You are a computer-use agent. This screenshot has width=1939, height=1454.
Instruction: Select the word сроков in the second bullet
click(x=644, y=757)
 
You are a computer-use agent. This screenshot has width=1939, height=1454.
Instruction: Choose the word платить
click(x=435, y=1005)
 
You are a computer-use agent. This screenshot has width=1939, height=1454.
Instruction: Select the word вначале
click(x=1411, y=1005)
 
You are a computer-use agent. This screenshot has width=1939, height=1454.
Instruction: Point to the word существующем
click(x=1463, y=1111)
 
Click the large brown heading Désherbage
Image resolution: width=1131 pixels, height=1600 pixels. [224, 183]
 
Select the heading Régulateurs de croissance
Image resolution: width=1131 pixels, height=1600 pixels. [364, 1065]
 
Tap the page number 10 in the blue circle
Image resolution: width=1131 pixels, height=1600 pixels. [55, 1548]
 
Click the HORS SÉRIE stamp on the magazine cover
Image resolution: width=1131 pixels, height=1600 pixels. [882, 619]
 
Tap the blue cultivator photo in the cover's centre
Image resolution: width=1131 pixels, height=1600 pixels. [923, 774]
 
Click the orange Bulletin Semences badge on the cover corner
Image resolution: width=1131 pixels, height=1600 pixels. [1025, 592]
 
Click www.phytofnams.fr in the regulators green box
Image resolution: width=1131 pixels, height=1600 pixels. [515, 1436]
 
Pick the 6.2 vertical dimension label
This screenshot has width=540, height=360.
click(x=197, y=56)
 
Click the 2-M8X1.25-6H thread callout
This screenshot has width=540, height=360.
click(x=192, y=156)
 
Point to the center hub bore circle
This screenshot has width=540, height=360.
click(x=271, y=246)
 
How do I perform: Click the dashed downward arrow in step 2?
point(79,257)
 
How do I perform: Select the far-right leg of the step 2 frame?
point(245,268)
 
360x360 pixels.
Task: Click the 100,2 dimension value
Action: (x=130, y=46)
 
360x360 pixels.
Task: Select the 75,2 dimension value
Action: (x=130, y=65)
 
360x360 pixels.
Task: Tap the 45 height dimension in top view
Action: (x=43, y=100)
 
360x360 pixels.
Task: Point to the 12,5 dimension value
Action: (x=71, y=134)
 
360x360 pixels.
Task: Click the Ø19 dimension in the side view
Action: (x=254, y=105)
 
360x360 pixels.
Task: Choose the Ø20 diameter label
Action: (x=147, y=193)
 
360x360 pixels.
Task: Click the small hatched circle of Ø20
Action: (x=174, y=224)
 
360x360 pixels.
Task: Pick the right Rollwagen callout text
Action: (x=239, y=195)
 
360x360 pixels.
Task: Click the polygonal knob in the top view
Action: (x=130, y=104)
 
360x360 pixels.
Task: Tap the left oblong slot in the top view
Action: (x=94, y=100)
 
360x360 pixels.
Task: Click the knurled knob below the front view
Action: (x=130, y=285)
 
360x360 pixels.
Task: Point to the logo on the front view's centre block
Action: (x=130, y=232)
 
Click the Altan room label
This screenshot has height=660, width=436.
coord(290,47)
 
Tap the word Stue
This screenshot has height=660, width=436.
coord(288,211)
=====
§ **Stated goal**:
Please rewrite the items above, replacing "360x360 pixels" with "360 by 360 pixels" everywhere and leaving everything else unchanged.

§ **Result**:
You are a computer-use agent. This screenshot has width=1939, height=1454.
Instruction: Select the word сроков in the second bullet
click(x=644, y=757)
 
You are a computer-use agent. This screenshot has width=1939, height=1454.
Instruction: Choose the word платить
click(x=435, y=1005)
 
You are a computer-use agent. This screenshot has width=1939, height=1454.
Instruction: Select the word вначале
click(x=1411, y=1005)
 
You are a computer-use agent. This screenshot has width=1939, height=1454.
Instruction: Point to the word существующем
click(x=1463, y=1111)
 
Click the large brown heading Désherbage
Image resolution: width=1131 pixels, height=1600 pixels. [224, 183]
 
Select the heading Régulateurs de croissance
Image resolution: width=1131 pixels, height=1600 pixels. [364, 1065]
 
Tap the page number 10 in the blue circle
Image resolution: width=1131 pixels, height=1600 pixels. [55, 1548]
 
Click the HORS SÉRIE stamp on the magazine cover
Image resolution: width=1131 pixels, height=1600 pixels. [882, 619]
 
Tap the blue cultivator photo in the cover's centre
Image resolution: width=1131 pixels, height=1600 pixels. [923, 774]
 
Click the orange Bulletin Semences badge on the cover corner
Image resolution: width=1131 pixels, height=1600 pixels. [1025, 592]
 
Click www.phytofnams.fr in the regulators green box
Image resolution: width=1131 pixels, height=1600 pixels. [515, 1436]
 
Pick the 6.2 vertical dimension label
This screenshot has width=540, height=360.
click(x=197, y=56)
 
Click the 2-M8X1.25-6H thread callout
This screenshot has width=540, height=360.
click(x=192, y=156)
 
Point to the center hub bore circle
This screenshot has width=540, height=360.
click(x=271, y=246)
 
How do I perform: Click the dashed downward arrow in step 2?
point(79,257)
 
How do I perform: Select the far-right leg of the step 2 frame?
point(245,268)
 
360 by 360 pixels.
Task: Click the 100,2 dimension value
Action: (x=130, y=46)
 
360 by 360 pixels.
Task: Select the 75,2 dimension value
Action: (x=130, y=65)
 
360 by 360 pixels.
Task: Tap the 45 height dimension in top view
Action: (x=43, y=100)
 
360 by 360 pixels.
Task: Point to the 12,5 dimension value
Action: (x=71, y=134)
 
360 by 360 pixels.
Task: Click the Ø19 dimension in the side view
Action: (x=254, y=105)
 
360 by 360 pixels.
Task: Choose the Ø20 diameter label
Action: (x=147, y=193)
 
360 by 360 pixels.
Task: Click the small hatched circle of Ø20
Action: (x=174, y=224)
 
360 by 360 pixels.
Task: Pick the right Rollwagen callout text
Action: (x=239, y=195)
 
360 by 360 pixels.
Task: Click the polygonal knob in the top view
Action: (x=130, y=104)
 
360 by 360 pixels.
Task: Tap the left oblong slot in the top view
Action: (x=94, y=100)
 
360 by 360 pixels.
Task: Click the knurled knob below the front view
Action: (x=130, y=285)
 
360 by 360 pixels.
Task: Point to the logo on the front view's centre block
Action: (x=130, y=232)
 
Click the Altan room label
This screenshot has height=660, width=436.
coord(290,47)
 
Tap the word Stue
This screenshot has height=660, width=436.
coord(288,211)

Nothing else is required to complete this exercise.